In block 23/22b, south of Britannia/Alder, ConocoPhillips has proven a new gas accumulation in the Lacewing structure. The well encountered a gas column of over 100 ft (30.5 m). Studies are under way to determine whether the find is commercial, said partner Premier Oil.

ExxonMobil terminates frontier Ireland well

ExxonMobil has pulled the plug on Ireland's first deepwater well on the Dunquin North prospect in the southern Porcupine basin. The location is 170 km (105 mi) from the southwest coast in around 1,700-m (5,577-ft) water depths. Drilling started in late April on the structure on the northern flank of a 700-sq km (270-sq mi) intrabasinal ridge system. Operations were terminated in mid-July after drilling through 800 ft (244 m) of porous carbonate reservoir.

Initial analysis suggested the reservoir was water-bearing, although partner Providence Resources put a positive spin on the result, suggesting that oil shows in sidewall cores and elevated gas levels pointed to oil which may subsequently have leaked. Pre-drill studies had indicated that the basin might be gas prone. The Dunquin South structure might be a better bet because of its thicker seal, the company said.

Among other recent frontier wells on the Atlantic Margin, DONG Energy has discovered gas in the Cragganmore prospect in block 208/17, west of Shetland, although its other well, in the Glenrothes structure in block 208/11, was dry. The drillshipWest Navigator drilled both. In the Norwegian sector of the Barents Sea, Total's 7225/3-2 appraisal well on the Norvarg field confirmed a gas discovery there, but perhaps in smaller volumes than anticipated. The semisub Leiv Eiriksson performed two production tests in the upper and lower parts of the Triassic Kobbe formation of Norvarg's eastern segment. Results indicated that the structure is extensive, but reservoir quality is variable.

Wintershall takes over at Brage

Wintershall has completed an asset swap with Statoil that increases its production offshore Norway to almost 40,000 boe/d. The transaction includes stakes ranging from 15%-32.7% in the producing Gjoa, Vega and Brage fields, and in Brage's case, Wintershall's first operatorship of a large production platform in the Norwegian sector.
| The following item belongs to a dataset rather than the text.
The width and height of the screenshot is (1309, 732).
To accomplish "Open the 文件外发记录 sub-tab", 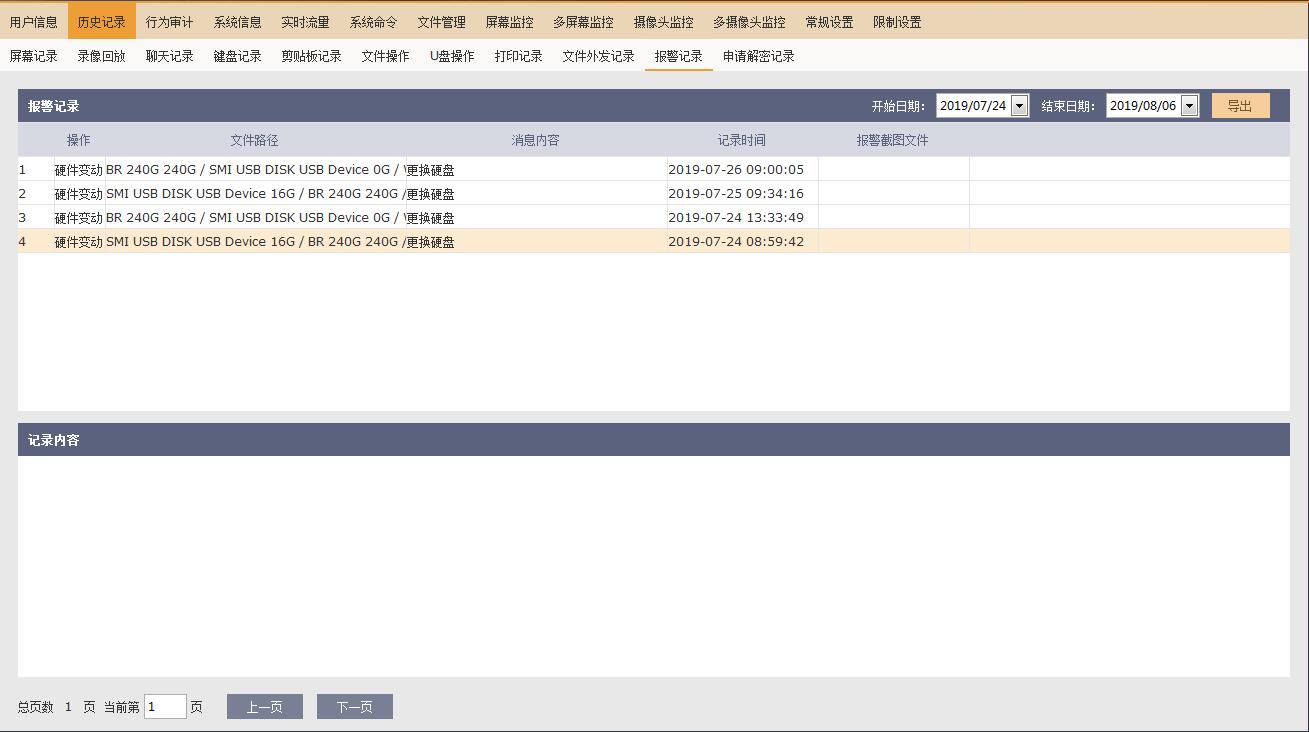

In exchange, Statoil took Wintershall's 15% interest in the Lundin-operated Edvard Grieg development in the Utsira High region of the North Sea and financial compensation of $1.35 billion. This could rise by a further $100 million, contingent on future development work on Vega.
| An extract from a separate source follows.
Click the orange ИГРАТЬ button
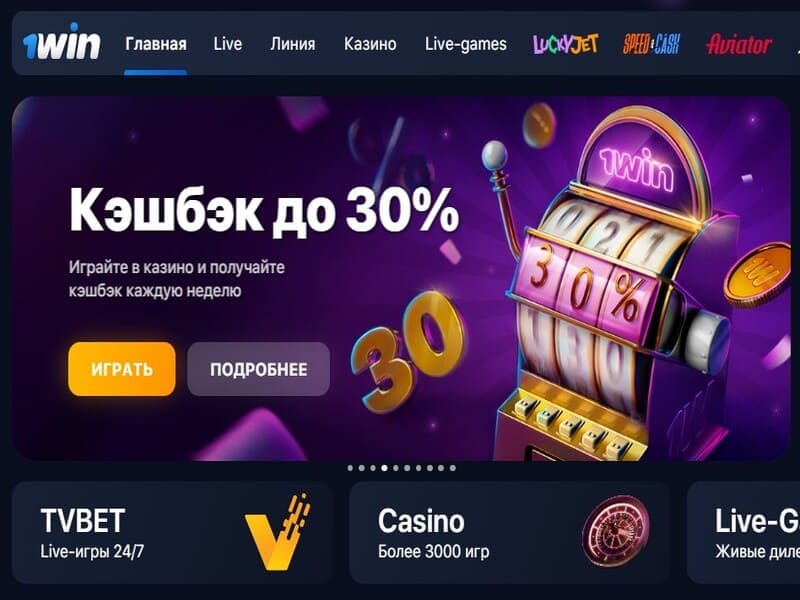tap(122, 369)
Another foreign operator, Canada's Talisman Energy, has decided to withdraw from E&P offshore Norway and has started a sales process for its various assets. These include the operated Varg field in the North Sea; production from the Veslefrikk and Gyda fields; and operatorship of the Yme field, where the newbuild mobile offshore production unit (MOPU) has to be decommissioned and scrapped after defects came to light during the protracted commissioning campaign offshore. Contractor SBM Offshore has agreed to pay $470 million to cover termination of existing agreements, arbitration procedures, and decommissioning. The MOPU is due to be transferred onto a barge no later than 2016, with SBM transporting it to a yard for scrapping.